• [Dataset records]
• • • •
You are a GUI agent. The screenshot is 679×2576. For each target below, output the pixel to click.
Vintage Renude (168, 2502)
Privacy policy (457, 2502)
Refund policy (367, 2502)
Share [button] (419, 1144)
• • • •
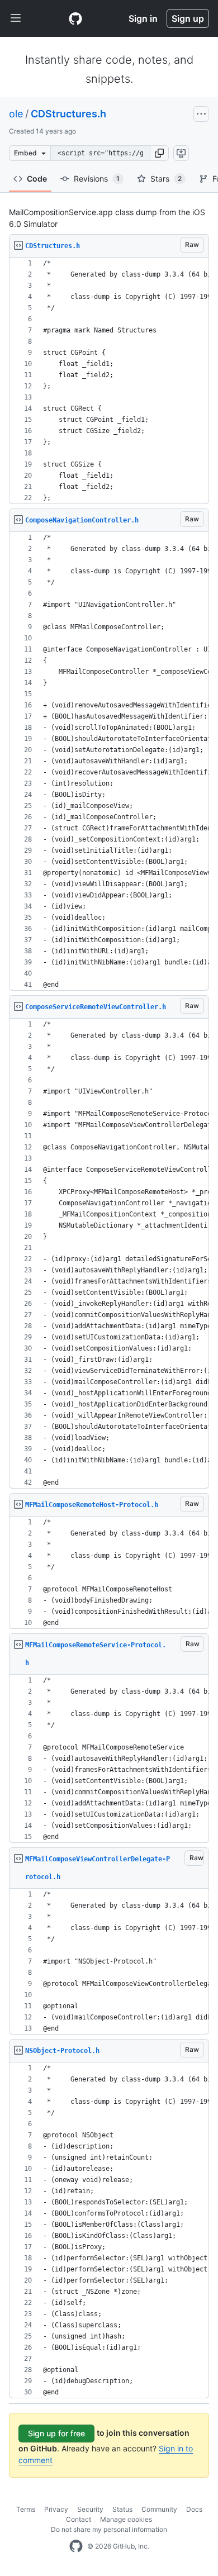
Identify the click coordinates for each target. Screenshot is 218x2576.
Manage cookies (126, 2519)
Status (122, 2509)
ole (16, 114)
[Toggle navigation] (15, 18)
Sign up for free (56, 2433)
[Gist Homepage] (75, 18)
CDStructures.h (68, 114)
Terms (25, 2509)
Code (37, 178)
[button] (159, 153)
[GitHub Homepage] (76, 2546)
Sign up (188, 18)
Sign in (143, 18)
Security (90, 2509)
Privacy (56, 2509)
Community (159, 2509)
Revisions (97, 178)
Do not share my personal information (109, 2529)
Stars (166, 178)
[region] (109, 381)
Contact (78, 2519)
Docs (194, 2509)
• • • •
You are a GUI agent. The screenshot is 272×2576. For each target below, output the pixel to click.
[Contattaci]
• • • •
• [Exercise requirements]
Throughout the material above, find each line with "agent" and return it.

• [Completed task]
You are a GUI agent. The screenshot is 679×2576. For each target below, output the pixel to click.
You are a GUI agent. The screenshot is 272×2576. For each target below, output the pixel to click.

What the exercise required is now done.